Молчит. Явно что-то еще сказать хочет, но решиться сразу не может. Жду.
— Я тут к Стрелку заезжал. Не хотел у него за спиной дело с тобой общее затевать. Некрасиво это. Так что… он в курсе теперь наших с тобой дел.
Не могу удержаться:
— И что говорит?
— Да
Невольно смеюсь, когда Федька изображает Егора — смыкает большой и указательный пальцы на обоих руках и приставляет их наподобие очков к собственным глазам, которые при этом почему-то вытаращивает.
— Скорее уж на очковую кобру… Ладно, бог с ним, хотя мне, честно, жаль, что так с ним получилось. Перестаралась я… Лучше скажи, как там у Андрея Михайловича… э… обстановка на фронтах?
— Да там какие-то темные совсем дела оказались. Ну, с этими тремя бандюганами, которые тогда у Сереги в доме пострелять надумали. Связались с Интерполом. Все трое из одной группировки. Работают, соответственно, на одного человека. Известен он очень хорошо. В первую очередь, как один из самых крупных в Италии торговцев наркотиками. Вот только зацепить его, как водится, не удается никаким образом.
— Я так понимаю, что этот самый мафиоза и есть заботливый отец нашей Марии-Терезы?
— Точняк! Прямо в дырочку! Он и есть.
— И что в этой связи Андрей Михайлович думает делать?
Ржет.
— Что думает, то и делает. А в свободное от этого всего время русскому языку ее учит.
Теперь уже хохочем оба. Вот ведь как бывает. Кто-то расходится. Кто-то сходится… Внезапно становится совсем тошно. Что там сейчас делает Егор? О чем думает? Наверно, у компа сидит, пальцы над клавиатурой как бабочки летают, взгляд сосредоточенный… А рубашки у него не стиранные и не глаженные… И в холодильнике, небось, пусто… Черт!

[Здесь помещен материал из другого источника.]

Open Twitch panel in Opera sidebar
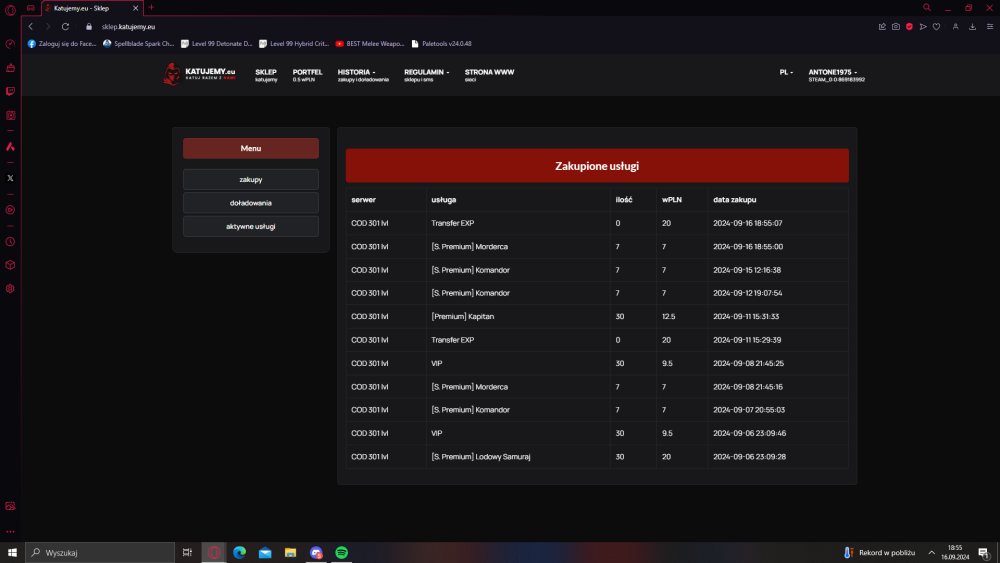 click(10, 91)
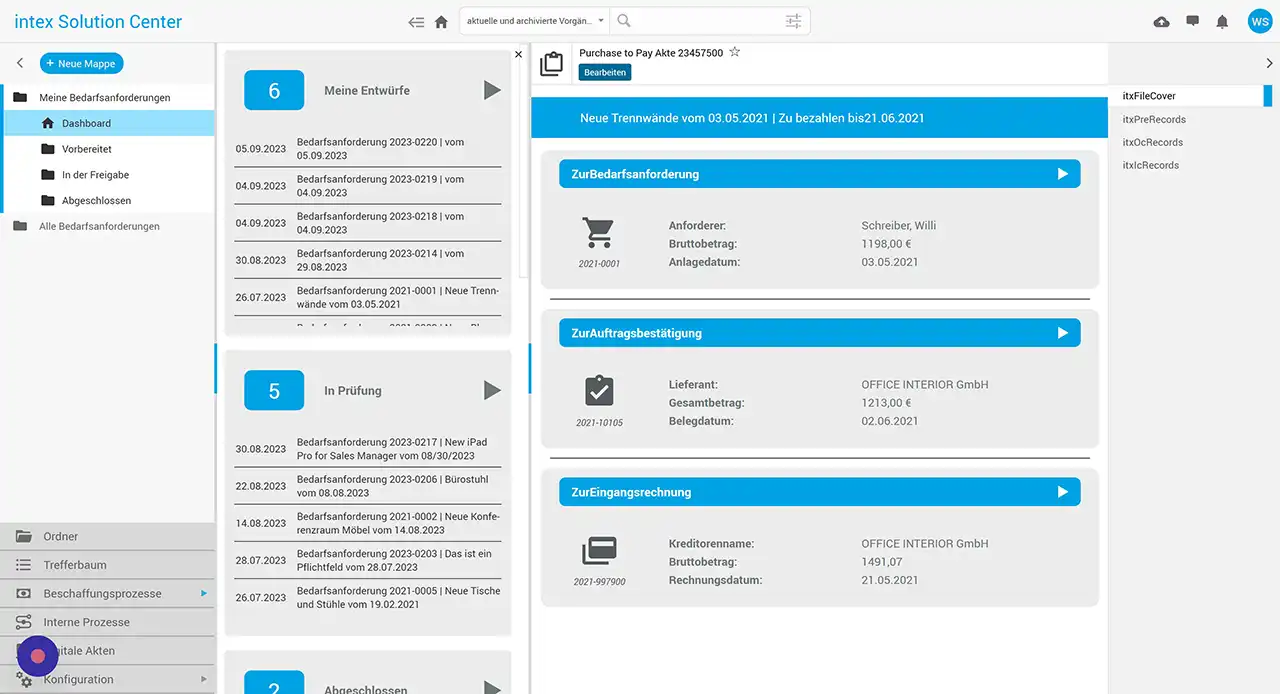Open the notifications bell

pos(1222,22)
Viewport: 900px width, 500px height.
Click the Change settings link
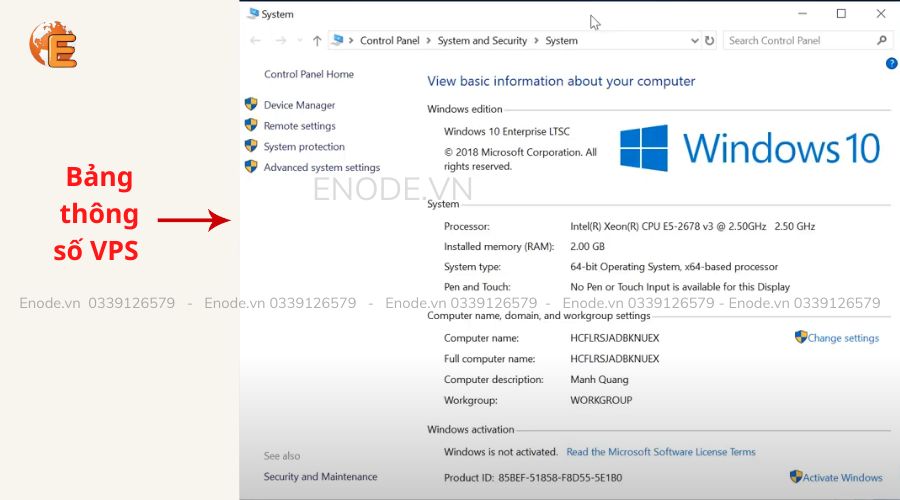(x=843, y=338)
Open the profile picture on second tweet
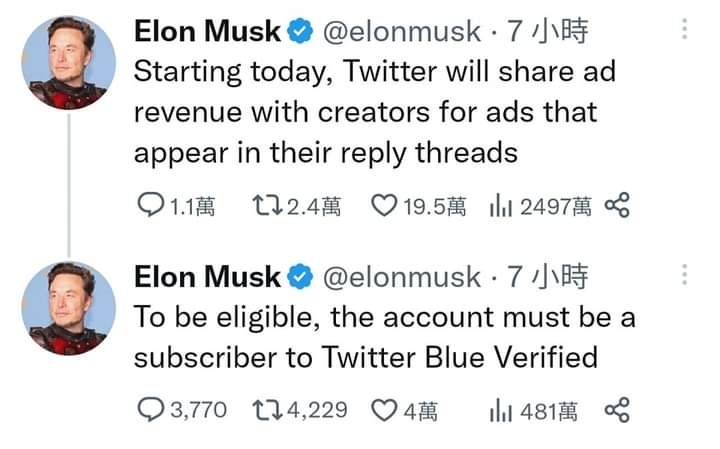Image resolution: width=720 pixels, height=449 pixels. pyautogui.click(x=68, y=307)
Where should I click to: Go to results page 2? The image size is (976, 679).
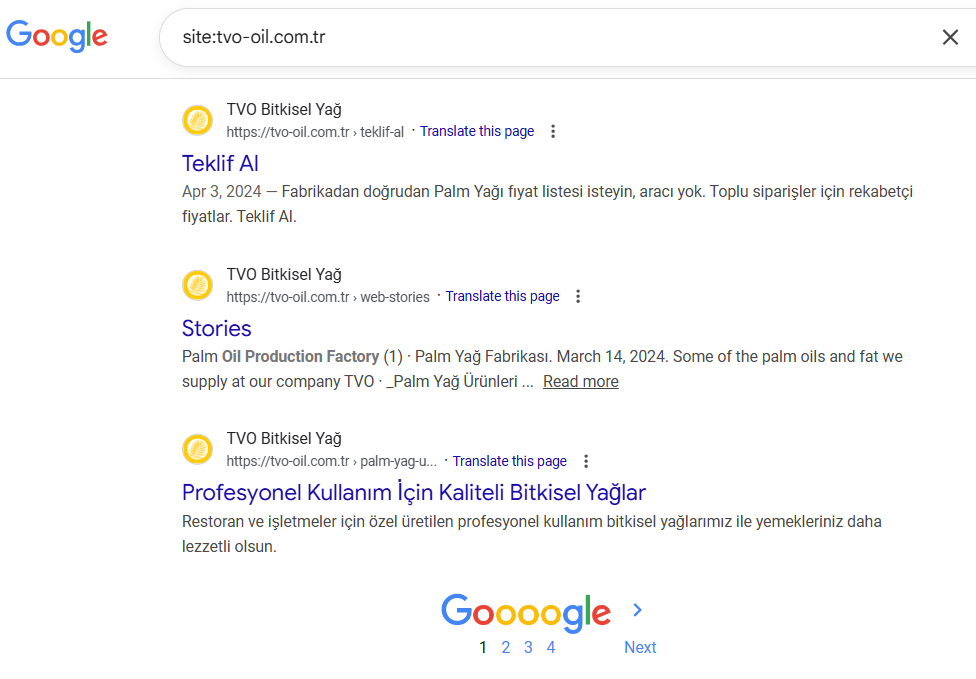(x=506, y=647)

Правду говорят, что дьявол кроется в деталях. От мысли, что мы теперь чужие друг другу — просто скверно на душе. От этих же мелких бытовых деталей, вроде нестиранных рубашек и неприготовленной еды, так погано становится, что в пору в окошко на луну завыть. А этих чертовых деталей так много! Я помню, каким движением он сдергивает с шеи галстук, когда приходит с работы. Помню, как он ест мороженое — сначала лижет, а уже потом откусывает. И всегда так: лизнет — откусит, лизнет — откусит. Помню, как он взлохмачивает себе в задумчивости волосы, и каким становится его лицо перед тем, как его накроет с головой оргазм. Помню, как он пахнет, как двигается. Помню вкус его спермы, запах кожи и касание его крепких рук…

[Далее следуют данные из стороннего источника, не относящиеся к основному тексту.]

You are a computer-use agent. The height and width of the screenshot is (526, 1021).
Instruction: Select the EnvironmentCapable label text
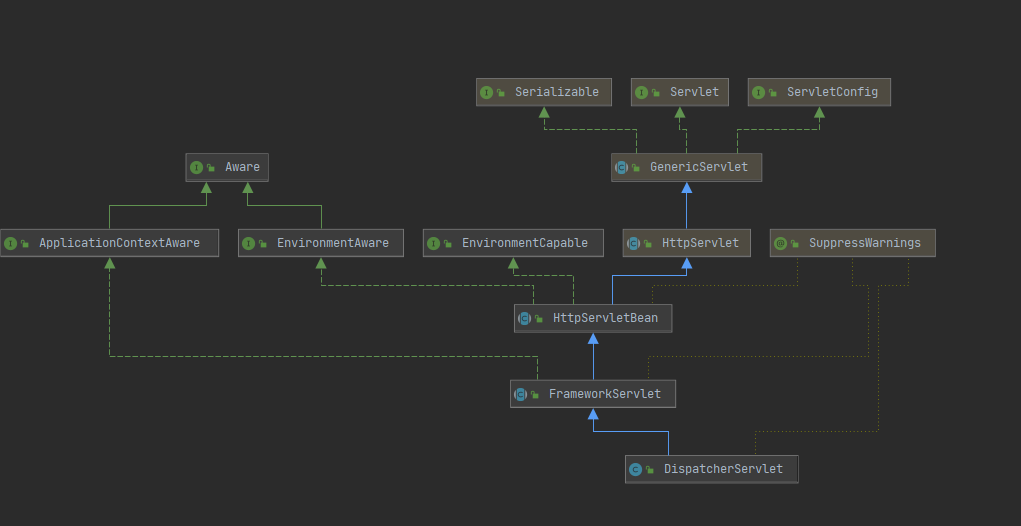523,243
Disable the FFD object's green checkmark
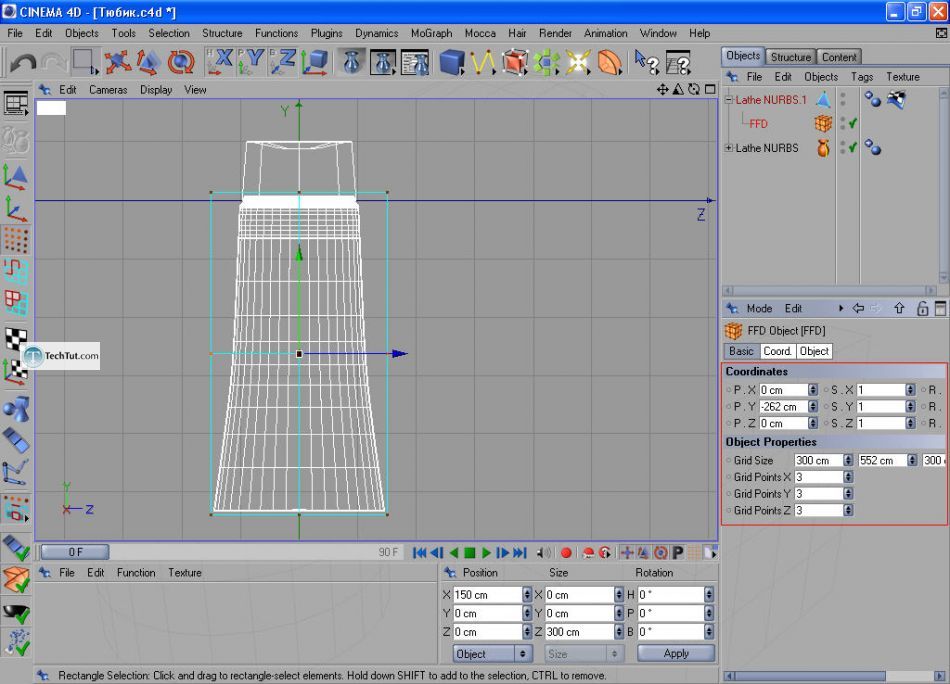Viewport: 950px width, 684px height. click(853, 124)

В интернете полно рекламок — разного рода курсы и тренинги приглашают желающих тренировать и укреплять память. С единственной целью — научиться быстро и надежно запоминать как можно больше информации. Востребованы ли они? Не знаю. Уверена в одном — озолотится тот, кто придумает упражнения, при помощи которых человек сможет научиться забывать…
Зря Федька прогнал Яблонского… Может, мне сейчас было бы не так тошно…
Глава 5
Едва Кондратьев прощается и уходит, мне тут же звонит отец.